No hubo algarabía, diez vecinos perdieron la vida en los combates; si festejos.
Festejos y alivio.
Las tropas del General Hornos, parte de los agresores, que venían por tierra
desde Gualeguaychú a apoyar la operación y llegaron al atardecer, enterados del
desastre, se dispersaron sin entrar en batalla.
Es –hasta ahora- la página más gloriosa en la vida de esta ciudad
histórica de Concepción del Uruguay.
Ceferino estuvo ahí. Ceferino fue parte de esa historia.
El plan del gobernador de Buenos Aires (Valentín Alsina) para detener el
avance del Congreso Constituyente que convocara el Gral. Justo José de Urquiza
en la ciudad de Santa Fe–después de la victoria de Caseros- era claro: avanzar
sobre Entre Ríos, tomando Gualeguaychú y Concepción del Uruguay. Urquiza (que
se encontraba ya en Santa Fe) debería tratar de recuperar la parte de su
provincia que caía en manos de la coalición correntina-bonaerense. Los
convocados al evento –que ya se encontraban allá- deberían disolverse para volver
a sus lugares de origen. Entonces el Gral. José M. Paz (que se encontraba en
San Nicolás, al norte de la provincia de Buenos Aires) avanzaría sobre Santa
Fe, tomando la ciudad y abortando completamente los planes de
institucionalización de la Argentina. La acción del pueblo uruguayense del 21
de noviembre de 1852, abortó los planes porteños y consolidó el Congreso
Constituyente de Santa Fe que posibilitó la redacción de la Constitución de
1853 y la institucionalización del país. Una página de tal magnitud, con
participación del pueblo en las acciones militares, sólo ocurrió en Buenos
Aires en 1806/7 en ocasión de las invasiones inglesas.
[i] Este cuento
esta incluido en el material del libro “De aquí, de allá y de mi abuelo también
(y va con yapa)”, editado en diciembre de 2011.

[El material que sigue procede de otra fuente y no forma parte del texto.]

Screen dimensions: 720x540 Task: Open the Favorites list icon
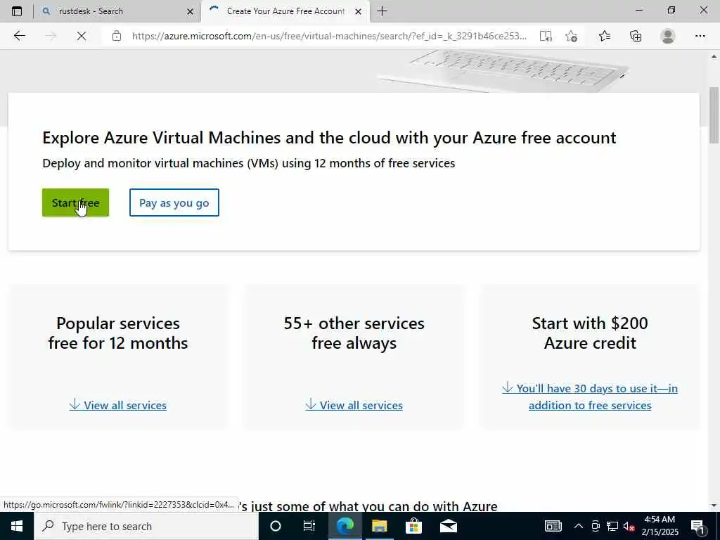pos(604,36)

[ii] Datos históricos extraídos fundamentalmente de la Historia de Concepción
del Uruguay del Prof. Oscar Urquiza Almandoz.
[iii]
Se llamaba así a la zona que estaba al Este de la
Plaza principal (entre lo que hoy es desde la calle Erausquin hasta el Puerto
Nuevo) porque allí había ranchos con habitantes de color.

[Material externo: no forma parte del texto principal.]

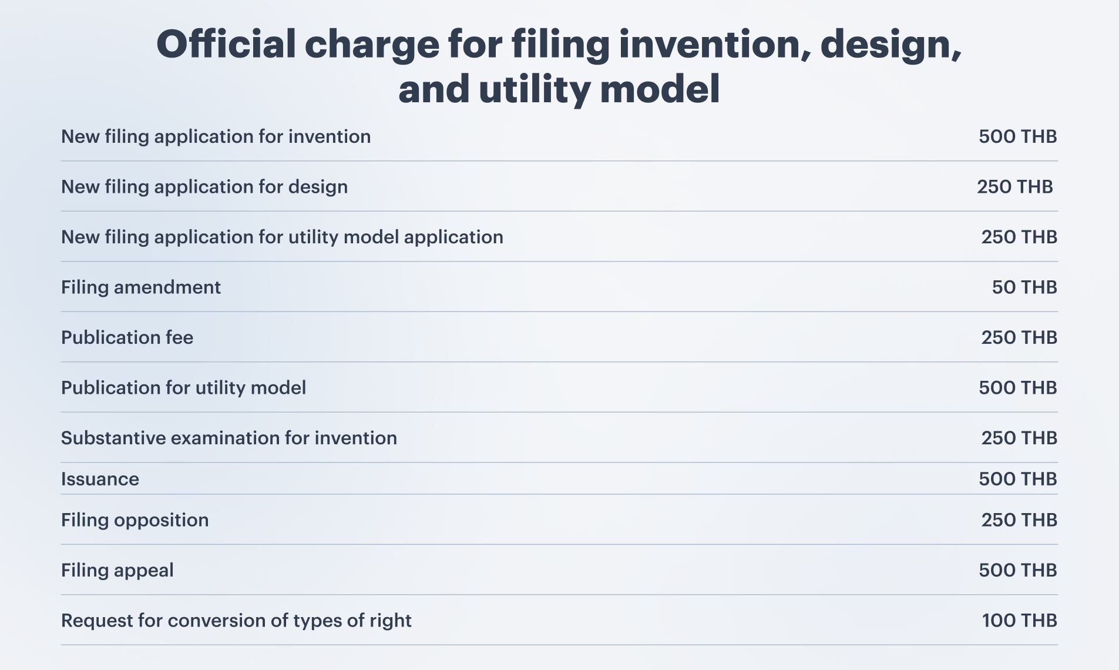
Task: Click the 500 THB fee for invention application
Action: pos(1017,136)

[iv] La casa estaba ubicada en la
esquina de las actuales calles Alem y San Martín.
[v] Actual edificio de la UTN
[vi] Actual Museo Delio Panizza
[vii] Actual Onésimo Leguizamón y Rocamora
[viii] Apuntaban a las entradas del enemigo por la calle San Martín en sus intersecciones
con las actuales calles Juan D. Perón, Moreno y 3 de Febrero.